● Work order: This calls for a verbatim copy of all the data, with no images carried over.
--- --- ---
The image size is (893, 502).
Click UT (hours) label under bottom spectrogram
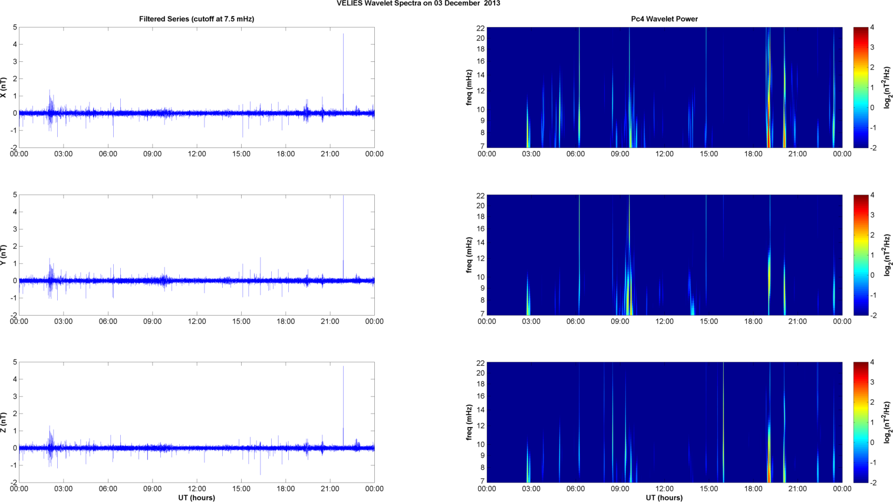(664, 497)
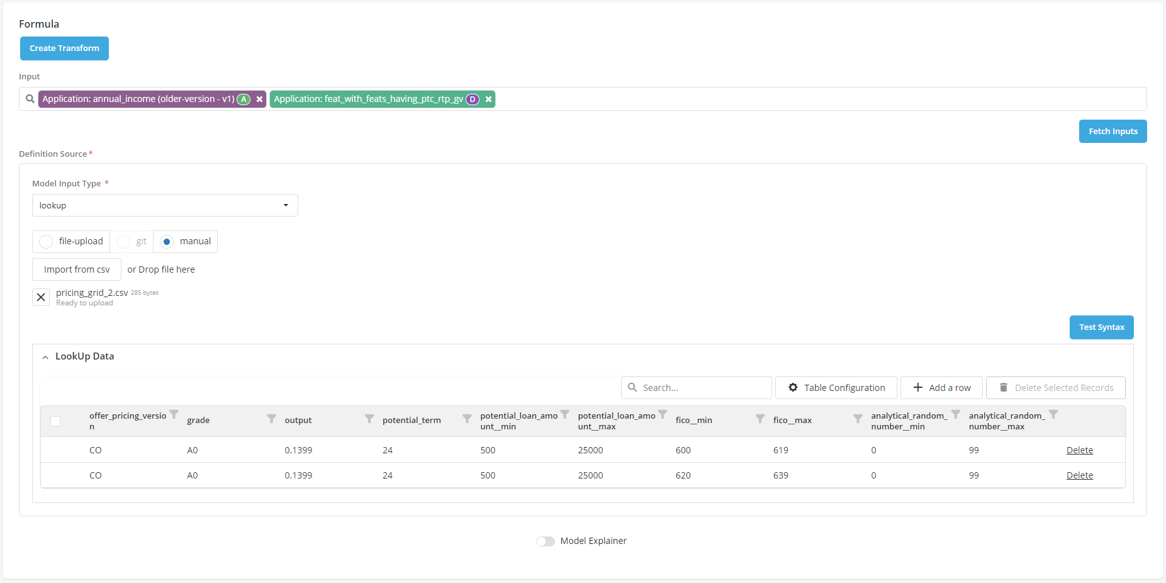Filter the output column
Image resolution: width=1166 pixels, height=583 pixels.
point(369,419)
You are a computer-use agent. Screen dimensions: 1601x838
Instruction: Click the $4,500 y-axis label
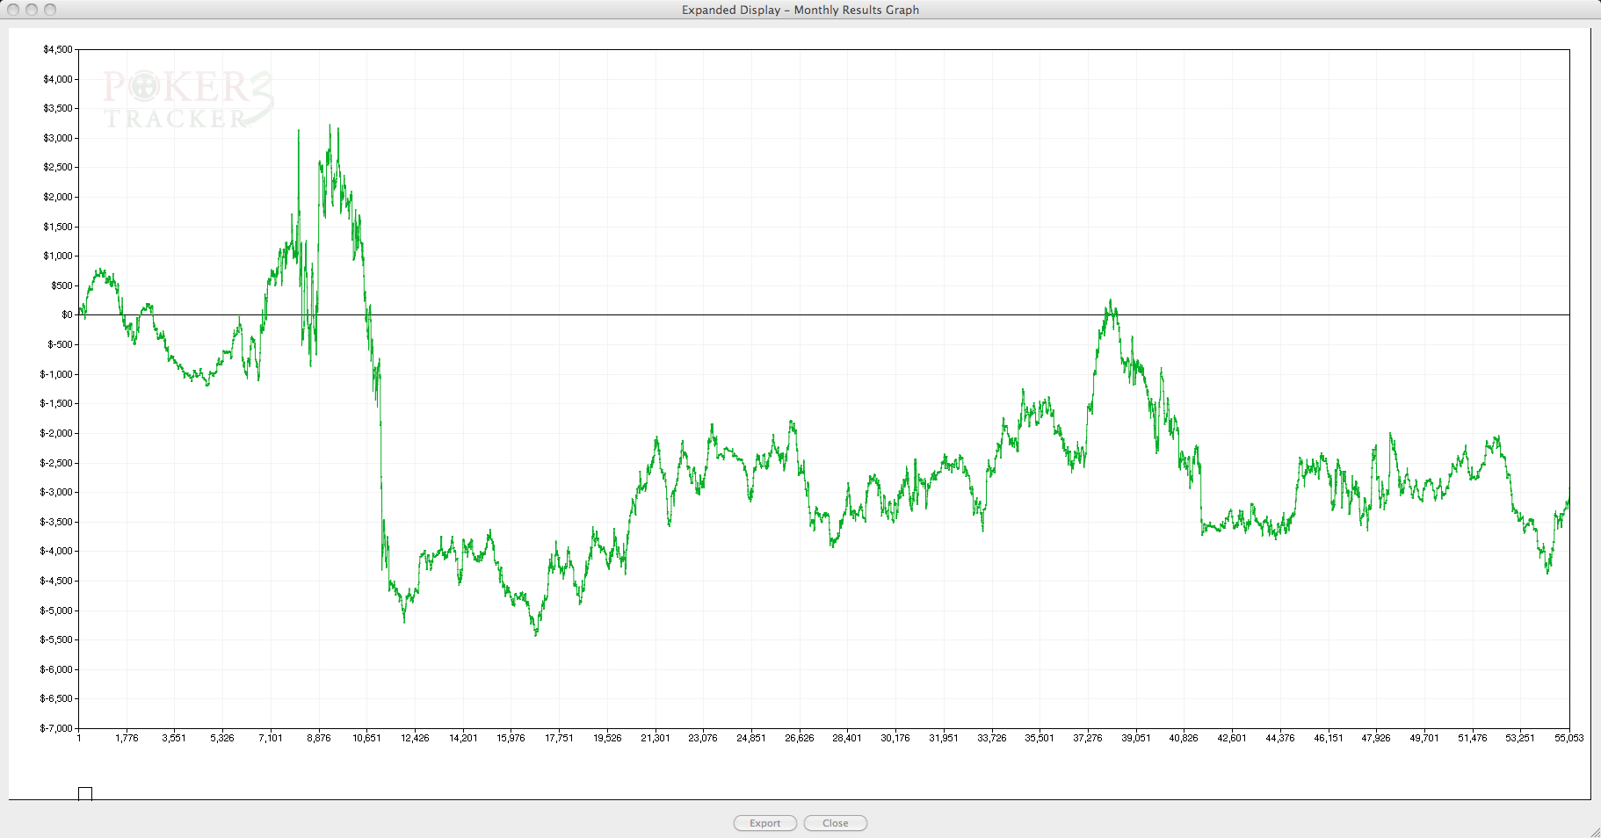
--- --- ---
● Result below:
The image size is (893, 502).
Click UT (hours) label under bottom spectrogram
(664, 497)
Filter the output column
Image resolution: width=1166 pixels, height=583 pixels.
point(369,419)
You are a computer-use agent. Screen dimensions: 1601x838
Instruction: Click the $4,500 y-axis label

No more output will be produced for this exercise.